[START OF READING TEXT]

Orcs Must Die! is an action-tower defense video game developed and published by Robot Entertainment and Mastertronic. It is a tower defense game that eschews the traditional top-down view of similar games, instead using a third-person action-oriented viewpoint. After being demonstrated at Penny Arcade Expo East 2011, the game was released via Xbox Live Arcade on October 5, 2011, and for Windows PCs on October 12, 2011.

Gameplay

Orcs Must Die! is a variant of a tower defense game; the player as the War Mage must defend one or more Rifts on each level from an onslaught of orcs and other creatures that emerge from one or more entrances and traverse the level.  Generally, each orc that reaches a Rift deducts a point from the starting Rift Score while specialized orcs may take off more points; if the Rift Score drops to zero, the level is lost and the player will have to start again.

The orc armies arrive in increasingly more difficult waves, with each level having between four and twelve waves. In general, waves will begin a few seconds after the player defeats the prior one, but roughly every three waves on all bar Nightmare difficulty, the player is given a break where they can set up traps and initiate the next wave when they are ready.

[END OF READING TEXT]
[START OF RAW RECORDS]

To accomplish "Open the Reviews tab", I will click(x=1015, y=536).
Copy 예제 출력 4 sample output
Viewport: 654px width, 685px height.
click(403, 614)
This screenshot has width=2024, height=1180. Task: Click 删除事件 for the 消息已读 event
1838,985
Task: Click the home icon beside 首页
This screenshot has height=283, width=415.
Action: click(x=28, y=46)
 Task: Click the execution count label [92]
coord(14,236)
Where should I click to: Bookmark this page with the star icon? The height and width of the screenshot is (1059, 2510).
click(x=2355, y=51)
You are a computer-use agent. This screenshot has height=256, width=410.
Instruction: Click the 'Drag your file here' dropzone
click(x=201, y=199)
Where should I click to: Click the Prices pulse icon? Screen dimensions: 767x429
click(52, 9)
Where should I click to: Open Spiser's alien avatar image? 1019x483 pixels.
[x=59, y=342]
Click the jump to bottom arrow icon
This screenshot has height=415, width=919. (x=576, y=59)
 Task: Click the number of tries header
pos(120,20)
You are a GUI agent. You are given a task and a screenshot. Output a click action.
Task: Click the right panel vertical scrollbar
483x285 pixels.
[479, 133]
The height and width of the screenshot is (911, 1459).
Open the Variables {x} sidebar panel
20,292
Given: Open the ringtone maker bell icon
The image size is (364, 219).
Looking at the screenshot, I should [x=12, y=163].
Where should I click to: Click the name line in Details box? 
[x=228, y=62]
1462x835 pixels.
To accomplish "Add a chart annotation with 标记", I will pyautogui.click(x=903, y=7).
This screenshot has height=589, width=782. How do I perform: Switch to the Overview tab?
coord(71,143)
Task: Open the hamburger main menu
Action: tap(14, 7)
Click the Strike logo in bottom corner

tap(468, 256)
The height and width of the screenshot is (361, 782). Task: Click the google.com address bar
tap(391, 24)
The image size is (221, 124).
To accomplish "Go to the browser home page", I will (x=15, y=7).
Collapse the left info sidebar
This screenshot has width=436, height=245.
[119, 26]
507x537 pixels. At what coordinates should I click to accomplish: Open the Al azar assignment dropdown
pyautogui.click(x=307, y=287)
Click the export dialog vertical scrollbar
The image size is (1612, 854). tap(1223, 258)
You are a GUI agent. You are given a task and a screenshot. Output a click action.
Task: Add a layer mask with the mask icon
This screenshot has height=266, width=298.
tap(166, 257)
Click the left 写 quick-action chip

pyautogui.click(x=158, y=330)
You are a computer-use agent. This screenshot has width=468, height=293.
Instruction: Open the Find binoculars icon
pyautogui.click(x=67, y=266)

[END OF RAW RECORDS]

**REQUIRED ACTIONS**
1. Summarize the text on Orcs Must Die! in two sentences.
2. According to the text on Orcs Must Die!, how many waves does each level have?
3. Write the next paragraph of the text on Orcs Must Die!, carrying on from its final sentence.
The listing comes from a different source than the text on Orcs Must Die!.

**RESULTS OF THE EXERCISE**
1. Orcs Must Die! is an action-tower defense game by Robot Entertainment and Mastertronic that uses a third-person viewpoint instead of the usual top-down view, released on Xbox Live Arcade on October 5, 2011, and on Windows PCs on October 12, 2011. The player, as the War Mage, defends Rifts against waves of orcs and other creatures, and the level is lost if the Rift Score drops to zero.

2. Between four and twelve waves.

3.
As the War Mage, the player has the ability to place numerous traps and arm themselves with weapons and equipment to defeat the orcs. The player selects a number of traps and equipment (up to ten) from their current Spellbook; once the player starts placing traps they will be bound to this selection. Traps can be placed on any appropriate surface, but each trap costs in-game currency to place, and traps will have variable costs based on their effectiveness. Traps typically work once and then have a reset period before they will activate again. Such traps include floor, wall, and ceiling traps, and several Guardians that will act on their own accord. The player is given an amount of money to spend on trap placement at the start, and earns more by defeating the orcs and after completing waves; money can also be dropped by certain monsters that must be collected by the player. Traps can be placed at any time, including in combat, and between waves, placed traps can be removed and refunded for their cost. Later, the player gains access to Weavers, who for various costs can boost certain effects on the player or traps placed in the manner of a technology tree; these effects only last for that level.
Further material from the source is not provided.